Headline inflation in the Philippines registered at 6.3% YoY in August (vs 6.4% in July), easing slightly for the first time in six months, due to slower food and fuel price increases. That said, the headline rate remained well-above the Bangko Sentral Ng Pilipinas (BSP)’s 2-4% inflation target, and core inflation picked up for the eighth straight month to exceed 4% YoY in August. Second-round price effects are still set to feed through into the economy from another round of public jeepney fare increases that is due in September. With the US Federal Reserve possibly keeping pace with aggressive rate hikes of 75bps, the Philippine peso remains vulnerable to weakness against the US dollar, which would pose imported inflation threats and partially negate some of the commodity price correction. The PHP is the third worst performing currency in Asia so far this year, weakening ~11% vs the USD. We are raising our 2022 average inflation forecast to 5.5% (from 5.0% previously), while keeping our 2023 projection unchanged at 4.0%.
The BSP is among the most hawkish in the region, and is likely to remain so for the remainder of the year, as it aims to bring inflation back to target. In a statement following the August inflation print, the BSP mentioned upside inflation risks in the near-term and readiness to ‘take further policy actions to bring inflation toward a target-consistent path over the medium term…’
That said, following 175bps worth of total increases since May that brought the policy rate to 3.75%, BSP Governor Medalla hinted on August 19 that the central bank may moderate the tightening pace by delivering one or two 25bps increase for the rest of 2022. This should bring the policy rate back to the pre-pandemic level of around 4.00%. A 50bps hike still cannot be fully ruled out, especially given the fluid external environment and its potential upside spill-overs onto Philippines’ inflation dynamics, coupled with quite negative real interest rate.
Thailand’s headline inflation picked up further in August to a 14-year high of 7.9% YoY (vs 7.6% in July). The increase was mainly driven by commodities (5.8 percentage points [pp]), while core prices’ contribution (2.1pp) remains firm.
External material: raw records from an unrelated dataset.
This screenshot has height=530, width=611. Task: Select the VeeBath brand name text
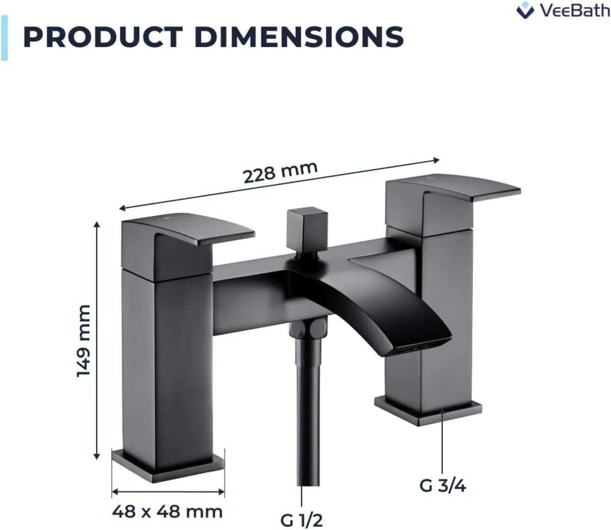(x=573, y=10)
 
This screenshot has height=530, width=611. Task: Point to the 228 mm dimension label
(x=280, y=172)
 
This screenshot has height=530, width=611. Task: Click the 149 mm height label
(x=84, y=341)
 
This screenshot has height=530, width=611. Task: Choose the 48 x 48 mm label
(x=168, y=511)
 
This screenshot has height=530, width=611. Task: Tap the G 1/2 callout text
(x=301, y=520)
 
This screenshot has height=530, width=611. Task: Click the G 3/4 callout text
(x=442, y=485)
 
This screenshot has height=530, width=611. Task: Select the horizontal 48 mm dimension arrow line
(x=168, y=492)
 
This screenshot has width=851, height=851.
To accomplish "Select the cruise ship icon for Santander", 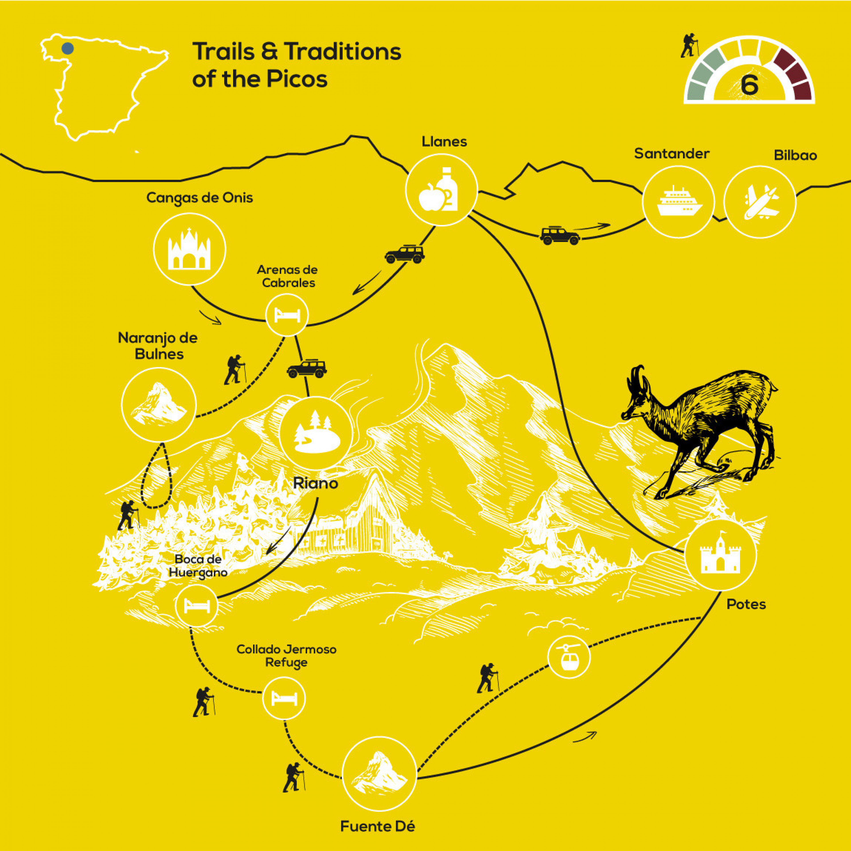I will pyautogui.click(x=678, y=202).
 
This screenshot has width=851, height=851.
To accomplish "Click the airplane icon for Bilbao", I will pyautogui.click(x=760, y=202).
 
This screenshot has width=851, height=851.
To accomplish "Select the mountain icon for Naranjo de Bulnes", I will pyautogui.click(x=159, y=404).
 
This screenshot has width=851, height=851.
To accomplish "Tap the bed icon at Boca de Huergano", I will pyautogui.click(x=196, y=606).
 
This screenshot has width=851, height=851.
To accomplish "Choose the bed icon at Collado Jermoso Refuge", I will pyautogui.click(x=284, y=699).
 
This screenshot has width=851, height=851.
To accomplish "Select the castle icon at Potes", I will pyautogui.click(x=720, y=554).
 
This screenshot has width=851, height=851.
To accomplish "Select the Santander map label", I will pyautogui.click(x=672, y=154).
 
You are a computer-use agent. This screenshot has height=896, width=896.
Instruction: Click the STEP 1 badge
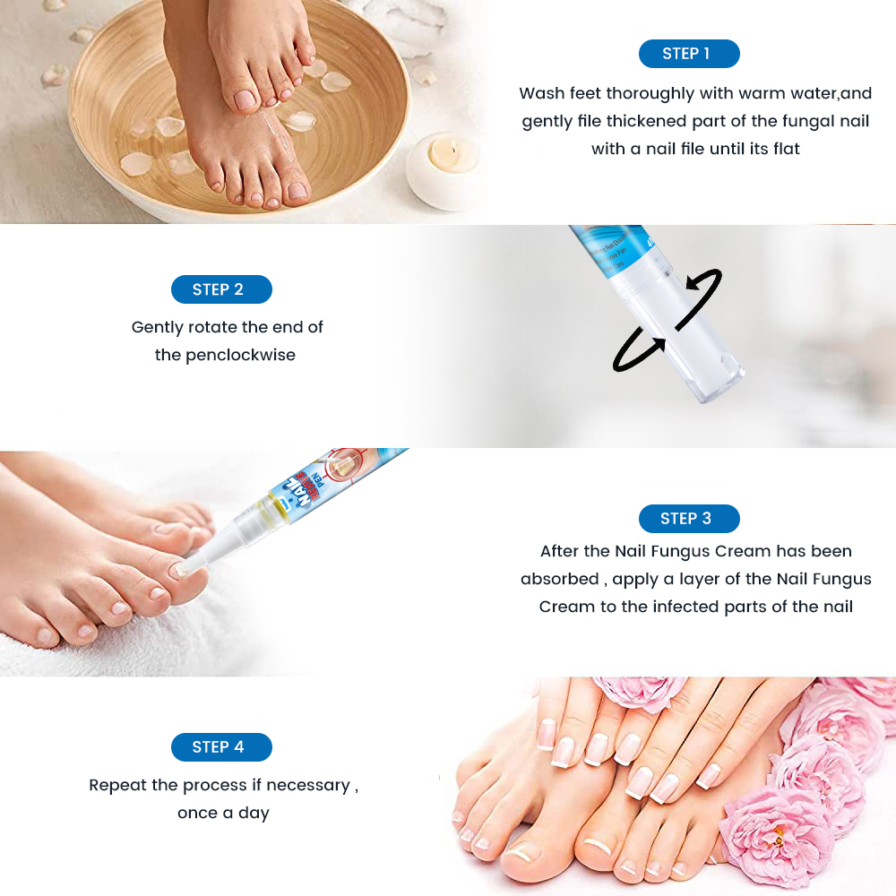click(688, 54)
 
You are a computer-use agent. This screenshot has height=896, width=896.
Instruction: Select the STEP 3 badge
click(688, 519)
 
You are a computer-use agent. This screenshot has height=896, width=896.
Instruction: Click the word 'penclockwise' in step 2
click(240, 355)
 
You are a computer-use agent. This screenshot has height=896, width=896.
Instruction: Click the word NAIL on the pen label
click(306, 488)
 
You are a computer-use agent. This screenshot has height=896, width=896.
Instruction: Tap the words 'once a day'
click(223, 813)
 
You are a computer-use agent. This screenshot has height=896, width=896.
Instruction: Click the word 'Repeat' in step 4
click(122, 785)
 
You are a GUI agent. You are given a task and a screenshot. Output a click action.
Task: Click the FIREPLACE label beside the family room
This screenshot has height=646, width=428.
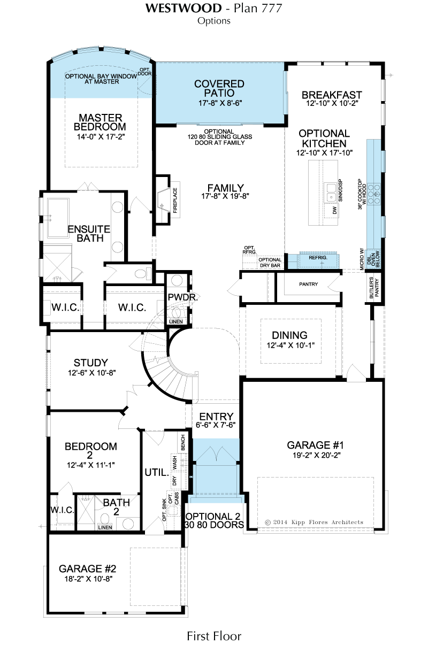click(175, 201)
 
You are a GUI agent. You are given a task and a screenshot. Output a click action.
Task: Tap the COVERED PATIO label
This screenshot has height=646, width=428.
click(219, 88)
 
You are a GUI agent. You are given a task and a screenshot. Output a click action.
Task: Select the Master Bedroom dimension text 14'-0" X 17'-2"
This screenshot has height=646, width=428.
click(101, 136)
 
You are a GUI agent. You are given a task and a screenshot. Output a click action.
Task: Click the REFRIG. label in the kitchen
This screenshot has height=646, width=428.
click(318, 258)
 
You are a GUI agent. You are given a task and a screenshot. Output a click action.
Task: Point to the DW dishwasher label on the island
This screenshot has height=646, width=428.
click(335, 210)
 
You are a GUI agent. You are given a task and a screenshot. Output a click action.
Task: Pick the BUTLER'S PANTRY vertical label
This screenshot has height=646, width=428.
click(374, 288)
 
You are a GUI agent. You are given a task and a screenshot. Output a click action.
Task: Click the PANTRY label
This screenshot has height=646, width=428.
click(309, 284)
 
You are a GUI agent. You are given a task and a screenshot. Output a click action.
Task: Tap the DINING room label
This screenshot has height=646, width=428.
click(290, 335)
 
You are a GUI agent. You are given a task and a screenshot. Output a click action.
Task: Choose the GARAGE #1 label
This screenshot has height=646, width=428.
click(315, 445)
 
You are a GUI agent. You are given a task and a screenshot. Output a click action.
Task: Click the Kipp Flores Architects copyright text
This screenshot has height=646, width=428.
click(314, 522)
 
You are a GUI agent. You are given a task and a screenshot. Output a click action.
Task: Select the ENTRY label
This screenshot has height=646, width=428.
click(216, 417)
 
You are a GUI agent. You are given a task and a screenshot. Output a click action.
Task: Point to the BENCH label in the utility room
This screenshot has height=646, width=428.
click(182, 443)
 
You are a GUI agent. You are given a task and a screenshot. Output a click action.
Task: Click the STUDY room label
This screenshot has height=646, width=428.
click(90, 363)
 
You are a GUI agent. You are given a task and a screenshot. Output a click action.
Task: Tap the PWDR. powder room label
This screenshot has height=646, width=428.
click(183, 297)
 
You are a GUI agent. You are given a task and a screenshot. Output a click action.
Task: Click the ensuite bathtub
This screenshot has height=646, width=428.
click(58, 218)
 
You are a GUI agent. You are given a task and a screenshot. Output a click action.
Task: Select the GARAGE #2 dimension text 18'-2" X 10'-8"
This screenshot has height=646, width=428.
click(88, 579)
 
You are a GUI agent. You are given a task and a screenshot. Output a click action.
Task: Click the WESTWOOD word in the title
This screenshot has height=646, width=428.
click(184, 9)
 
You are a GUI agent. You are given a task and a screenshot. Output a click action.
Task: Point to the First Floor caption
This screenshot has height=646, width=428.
click(214, 636)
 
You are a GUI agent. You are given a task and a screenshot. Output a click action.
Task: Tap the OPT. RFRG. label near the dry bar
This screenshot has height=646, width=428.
click(250, 250)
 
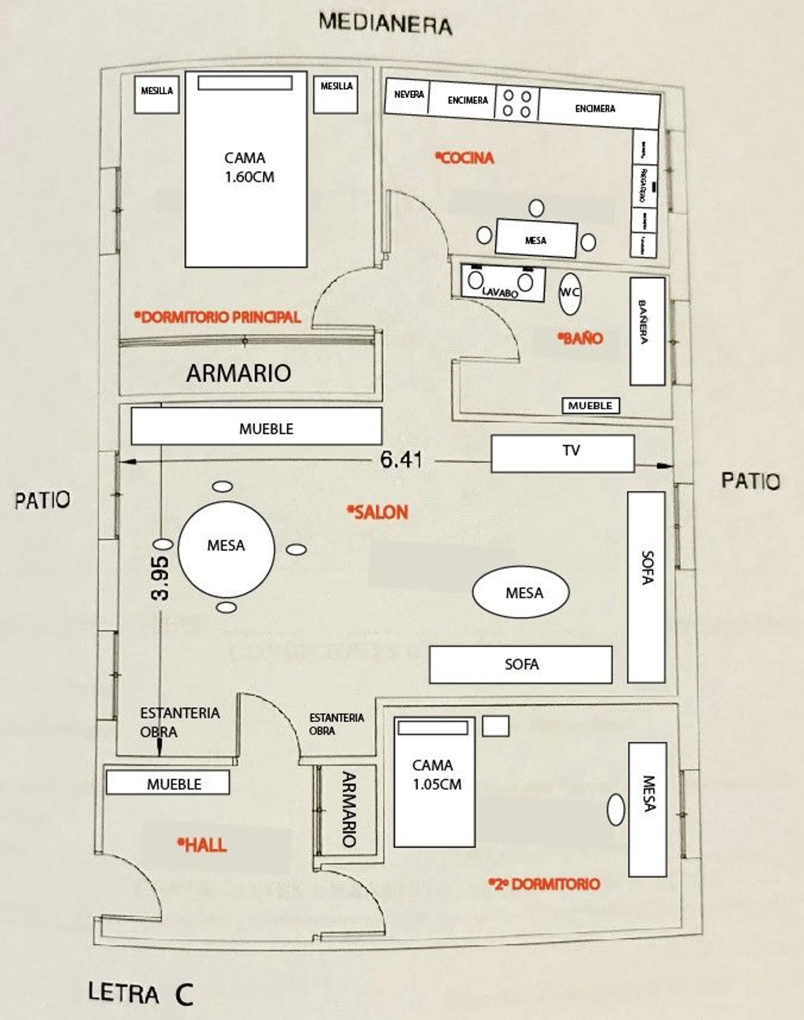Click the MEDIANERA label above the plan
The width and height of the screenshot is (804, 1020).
click(x=385, y=24)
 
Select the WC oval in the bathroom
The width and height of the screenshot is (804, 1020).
click(x=569, y=293)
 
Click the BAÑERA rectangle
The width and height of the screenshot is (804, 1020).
click(x=647, y=331)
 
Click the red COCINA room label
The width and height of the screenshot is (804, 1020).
click(x=465, y=158)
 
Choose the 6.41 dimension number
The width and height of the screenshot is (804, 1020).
click(x=401, y=460)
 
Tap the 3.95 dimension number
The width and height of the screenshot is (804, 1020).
click(x=160, y=578)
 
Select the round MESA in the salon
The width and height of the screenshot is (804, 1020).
click(x=226, y=549)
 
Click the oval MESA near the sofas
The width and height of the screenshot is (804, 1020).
click(x=520, y=592)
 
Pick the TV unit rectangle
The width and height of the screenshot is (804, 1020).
click(x=563, y=453)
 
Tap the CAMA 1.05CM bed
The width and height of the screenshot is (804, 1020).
click(x=435, y=782)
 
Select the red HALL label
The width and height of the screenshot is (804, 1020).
click(x=203, y=845)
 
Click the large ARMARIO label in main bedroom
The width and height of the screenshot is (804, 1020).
click(x=239, y=373)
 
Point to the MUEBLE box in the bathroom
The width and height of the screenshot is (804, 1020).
click(x=590, y=406)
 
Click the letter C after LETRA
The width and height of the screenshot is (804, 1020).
click(x=184, y=995)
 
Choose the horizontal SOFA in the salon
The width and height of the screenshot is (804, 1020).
click(x=520, y=664)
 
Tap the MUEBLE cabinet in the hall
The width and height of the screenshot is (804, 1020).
click(x=168, y=783)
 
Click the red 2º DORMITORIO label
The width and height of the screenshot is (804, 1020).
click(x=544, y=884)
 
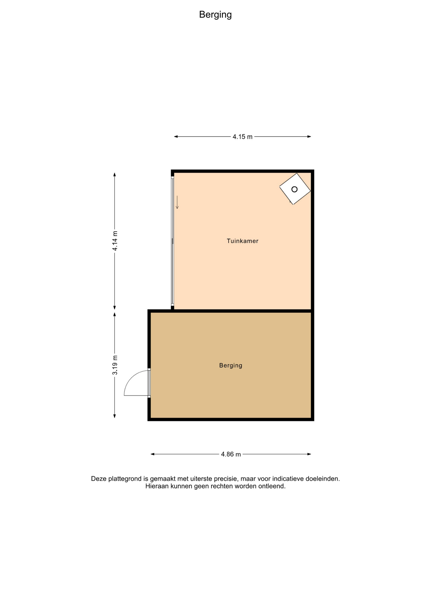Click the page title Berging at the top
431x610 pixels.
click(216, 15)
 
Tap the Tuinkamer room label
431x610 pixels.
click(242, 241)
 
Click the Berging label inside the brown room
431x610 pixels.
click(231, 366)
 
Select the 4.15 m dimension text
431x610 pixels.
click(242, 137)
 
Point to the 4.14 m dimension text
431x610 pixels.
click(115, 241)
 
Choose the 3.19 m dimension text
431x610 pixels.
click(115, 365)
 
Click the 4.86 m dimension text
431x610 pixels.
click(231, 454)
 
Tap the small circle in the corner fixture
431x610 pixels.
click(294, 189)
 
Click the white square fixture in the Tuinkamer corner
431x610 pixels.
click(295, 189)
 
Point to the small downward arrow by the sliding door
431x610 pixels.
click(177, 202)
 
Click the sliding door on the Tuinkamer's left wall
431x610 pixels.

Even though energy inflation cooled for the second consecutive month (30.5% YoY in August from 33.8% in July), raw food inflation surged to a more than decade high of 10.3% YoY. Core inflation also strengthened to a multi-year high of 3.2% YoY in August. Signs of second-round price effects are emerging, with deliberations to raise taxi fares in capital Bangkok for the first time since 2014. The increase in minimum wages starting from October 1 is also not a helpful development for inflation. Inflation risks remain to the upside.
The Bank of Thailand (BOT) will continue to play catch-up to the region in terms of monetary policy normalisation. We expect the BOT to follow through with a second straight 25bps policy rate hike to 1.00% in its September meeting. While headline inflation might start to peak in 3Q22 as global oil prices drop, it is likely to remain uncomfortably high above the BOT’s 1-3% inflation target range. The central bank is also starting to be concerned about quickening core inflation, which has gone above the headline target range. This could be indicative of faster cost pass-through and demand-pull pressures amid recovering economic growth.
The BOT continues to communicate that interest rate increase is ‘necessary’. Policymakers see a gradual normalisation as appropriate to balance the economy’s growth lift-off, even though they have acknowledged still-accommodative monetary policy from very negative real interest rates. The BOT also sees little need to follow the Fed’s aggressive moves due to low exchange rate pass-through to inflation. More aggressive BOT interest rate hikes might come about if there is evidence of a wage price spiral, based on our understanding from BOT Governor Sethaput’s comments in late-August.